YOUR OBJECTIVE
Tell how many lines in the following entries include the word "computer", giving the figure alone.

+++ GIVEN DATA +++

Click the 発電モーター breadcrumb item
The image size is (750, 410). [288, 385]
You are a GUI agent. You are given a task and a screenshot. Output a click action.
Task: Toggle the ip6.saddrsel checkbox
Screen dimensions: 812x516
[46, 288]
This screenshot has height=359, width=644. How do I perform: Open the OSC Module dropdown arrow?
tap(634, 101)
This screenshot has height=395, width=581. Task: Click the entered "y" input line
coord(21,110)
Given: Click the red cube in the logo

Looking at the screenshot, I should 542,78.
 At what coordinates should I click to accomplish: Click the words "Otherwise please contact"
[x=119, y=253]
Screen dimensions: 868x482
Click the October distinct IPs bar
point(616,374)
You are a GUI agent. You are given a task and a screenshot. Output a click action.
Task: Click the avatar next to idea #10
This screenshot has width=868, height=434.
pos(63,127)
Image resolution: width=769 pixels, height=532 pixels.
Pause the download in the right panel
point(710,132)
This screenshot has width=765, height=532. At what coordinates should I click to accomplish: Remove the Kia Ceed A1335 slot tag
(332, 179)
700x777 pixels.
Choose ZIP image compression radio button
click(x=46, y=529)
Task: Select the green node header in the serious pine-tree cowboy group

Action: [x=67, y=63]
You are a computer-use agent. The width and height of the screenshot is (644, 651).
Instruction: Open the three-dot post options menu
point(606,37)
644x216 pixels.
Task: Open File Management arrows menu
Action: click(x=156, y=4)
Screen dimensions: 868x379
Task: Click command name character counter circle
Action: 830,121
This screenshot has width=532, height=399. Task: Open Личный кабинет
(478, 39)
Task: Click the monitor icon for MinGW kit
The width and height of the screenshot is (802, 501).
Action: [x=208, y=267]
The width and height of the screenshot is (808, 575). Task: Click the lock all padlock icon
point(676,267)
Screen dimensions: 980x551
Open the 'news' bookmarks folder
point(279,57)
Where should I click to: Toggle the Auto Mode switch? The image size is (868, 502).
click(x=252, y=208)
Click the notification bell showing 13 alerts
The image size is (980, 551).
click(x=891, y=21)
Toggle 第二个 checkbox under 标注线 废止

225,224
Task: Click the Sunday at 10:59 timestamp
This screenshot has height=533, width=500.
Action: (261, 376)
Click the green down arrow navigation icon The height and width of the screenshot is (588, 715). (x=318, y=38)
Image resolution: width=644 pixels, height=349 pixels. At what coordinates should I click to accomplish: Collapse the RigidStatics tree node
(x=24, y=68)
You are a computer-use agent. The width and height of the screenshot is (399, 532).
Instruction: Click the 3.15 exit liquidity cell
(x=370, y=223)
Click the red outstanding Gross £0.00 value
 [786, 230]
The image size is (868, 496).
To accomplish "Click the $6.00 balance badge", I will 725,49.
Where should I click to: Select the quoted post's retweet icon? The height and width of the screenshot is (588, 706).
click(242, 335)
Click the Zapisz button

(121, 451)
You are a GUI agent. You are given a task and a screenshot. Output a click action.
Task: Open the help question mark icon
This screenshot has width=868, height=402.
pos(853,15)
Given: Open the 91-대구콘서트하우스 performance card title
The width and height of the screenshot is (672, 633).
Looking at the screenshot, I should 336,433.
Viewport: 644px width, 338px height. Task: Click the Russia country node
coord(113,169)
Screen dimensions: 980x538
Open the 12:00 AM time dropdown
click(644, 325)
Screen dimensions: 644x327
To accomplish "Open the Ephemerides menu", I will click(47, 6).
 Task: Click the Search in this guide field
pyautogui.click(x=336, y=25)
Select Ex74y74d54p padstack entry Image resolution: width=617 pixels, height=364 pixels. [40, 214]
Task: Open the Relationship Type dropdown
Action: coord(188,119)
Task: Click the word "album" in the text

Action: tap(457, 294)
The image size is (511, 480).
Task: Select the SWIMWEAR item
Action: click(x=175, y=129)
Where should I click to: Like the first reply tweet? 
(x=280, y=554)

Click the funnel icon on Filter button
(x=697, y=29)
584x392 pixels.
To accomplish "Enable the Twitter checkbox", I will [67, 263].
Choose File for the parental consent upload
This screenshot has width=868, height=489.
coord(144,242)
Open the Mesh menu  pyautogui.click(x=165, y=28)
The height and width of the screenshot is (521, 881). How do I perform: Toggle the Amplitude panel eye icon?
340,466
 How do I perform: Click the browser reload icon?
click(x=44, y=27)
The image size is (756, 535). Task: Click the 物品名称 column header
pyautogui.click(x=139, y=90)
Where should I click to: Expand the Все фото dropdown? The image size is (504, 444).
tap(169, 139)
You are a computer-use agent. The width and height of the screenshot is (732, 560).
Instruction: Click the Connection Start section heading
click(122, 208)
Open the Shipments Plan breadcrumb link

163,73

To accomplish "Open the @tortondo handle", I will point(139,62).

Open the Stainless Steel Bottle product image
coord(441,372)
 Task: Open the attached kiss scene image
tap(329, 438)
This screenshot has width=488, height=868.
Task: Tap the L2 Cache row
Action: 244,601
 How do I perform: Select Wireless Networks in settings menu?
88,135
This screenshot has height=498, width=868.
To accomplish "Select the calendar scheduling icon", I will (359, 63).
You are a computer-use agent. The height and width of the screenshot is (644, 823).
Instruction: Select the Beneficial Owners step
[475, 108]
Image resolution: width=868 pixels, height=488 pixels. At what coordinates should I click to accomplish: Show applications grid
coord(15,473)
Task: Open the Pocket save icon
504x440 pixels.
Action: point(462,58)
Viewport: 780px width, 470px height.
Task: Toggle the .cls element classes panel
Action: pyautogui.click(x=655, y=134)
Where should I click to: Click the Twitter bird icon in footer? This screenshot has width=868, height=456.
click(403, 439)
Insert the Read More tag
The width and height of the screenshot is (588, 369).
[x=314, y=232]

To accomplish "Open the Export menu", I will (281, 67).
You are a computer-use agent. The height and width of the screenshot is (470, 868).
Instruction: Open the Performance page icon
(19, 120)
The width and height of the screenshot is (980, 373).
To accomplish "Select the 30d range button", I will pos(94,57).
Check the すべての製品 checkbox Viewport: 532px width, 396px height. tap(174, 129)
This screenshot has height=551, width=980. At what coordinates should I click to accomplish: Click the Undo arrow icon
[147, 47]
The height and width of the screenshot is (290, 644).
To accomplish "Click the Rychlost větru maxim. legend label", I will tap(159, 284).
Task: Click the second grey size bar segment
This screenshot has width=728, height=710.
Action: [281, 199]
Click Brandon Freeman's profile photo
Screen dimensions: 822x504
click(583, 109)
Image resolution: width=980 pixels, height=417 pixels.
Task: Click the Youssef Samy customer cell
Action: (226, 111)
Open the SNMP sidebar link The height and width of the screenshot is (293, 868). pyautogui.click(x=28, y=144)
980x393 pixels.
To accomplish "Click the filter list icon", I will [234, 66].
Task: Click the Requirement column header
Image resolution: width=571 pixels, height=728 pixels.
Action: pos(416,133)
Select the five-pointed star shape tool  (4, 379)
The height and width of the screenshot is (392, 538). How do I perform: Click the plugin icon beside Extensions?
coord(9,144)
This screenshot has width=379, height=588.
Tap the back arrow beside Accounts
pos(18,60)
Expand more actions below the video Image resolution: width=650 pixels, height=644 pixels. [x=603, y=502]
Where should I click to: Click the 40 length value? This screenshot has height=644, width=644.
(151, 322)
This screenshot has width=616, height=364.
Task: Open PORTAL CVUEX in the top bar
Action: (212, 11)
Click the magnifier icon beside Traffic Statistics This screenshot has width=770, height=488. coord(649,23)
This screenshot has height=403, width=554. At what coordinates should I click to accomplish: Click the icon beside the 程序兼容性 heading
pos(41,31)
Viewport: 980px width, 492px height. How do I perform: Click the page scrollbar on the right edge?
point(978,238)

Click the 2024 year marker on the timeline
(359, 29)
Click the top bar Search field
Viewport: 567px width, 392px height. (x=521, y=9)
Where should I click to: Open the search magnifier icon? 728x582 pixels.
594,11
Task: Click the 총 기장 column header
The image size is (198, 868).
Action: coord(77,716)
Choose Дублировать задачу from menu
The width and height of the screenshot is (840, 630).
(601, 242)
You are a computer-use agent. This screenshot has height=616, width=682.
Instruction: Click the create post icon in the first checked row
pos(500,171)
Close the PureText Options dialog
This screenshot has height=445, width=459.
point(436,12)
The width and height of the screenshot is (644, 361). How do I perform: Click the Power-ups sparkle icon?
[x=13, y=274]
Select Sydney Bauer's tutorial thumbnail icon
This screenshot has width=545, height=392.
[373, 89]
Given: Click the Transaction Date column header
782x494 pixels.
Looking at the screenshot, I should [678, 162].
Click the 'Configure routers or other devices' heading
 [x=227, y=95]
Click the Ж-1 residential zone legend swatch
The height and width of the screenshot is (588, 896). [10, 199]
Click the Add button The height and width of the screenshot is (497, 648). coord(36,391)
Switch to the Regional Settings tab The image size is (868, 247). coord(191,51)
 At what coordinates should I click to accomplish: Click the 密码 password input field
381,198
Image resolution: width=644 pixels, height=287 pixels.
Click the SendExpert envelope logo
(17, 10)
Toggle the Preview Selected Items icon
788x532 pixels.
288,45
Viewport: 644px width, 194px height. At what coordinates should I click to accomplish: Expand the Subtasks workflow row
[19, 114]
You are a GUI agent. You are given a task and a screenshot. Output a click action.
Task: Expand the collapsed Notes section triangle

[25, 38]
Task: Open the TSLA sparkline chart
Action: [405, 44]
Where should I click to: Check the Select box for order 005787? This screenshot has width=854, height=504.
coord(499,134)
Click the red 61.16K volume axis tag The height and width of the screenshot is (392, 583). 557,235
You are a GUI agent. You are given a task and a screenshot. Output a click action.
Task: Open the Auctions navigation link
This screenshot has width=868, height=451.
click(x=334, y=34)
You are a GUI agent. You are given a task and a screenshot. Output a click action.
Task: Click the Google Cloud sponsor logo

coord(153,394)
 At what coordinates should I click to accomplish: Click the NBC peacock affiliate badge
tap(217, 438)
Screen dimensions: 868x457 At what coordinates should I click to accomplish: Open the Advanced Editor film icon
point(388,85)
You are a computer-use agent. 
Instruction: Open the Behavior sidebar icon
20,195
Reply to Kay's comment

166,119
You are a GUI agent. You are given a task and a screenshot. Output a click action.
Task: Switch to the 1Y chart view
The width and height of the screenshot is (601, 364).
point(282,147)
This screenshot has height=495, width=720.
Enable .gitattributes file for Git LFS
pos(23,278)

+++

ANSWER TO THIS PROBLEM
7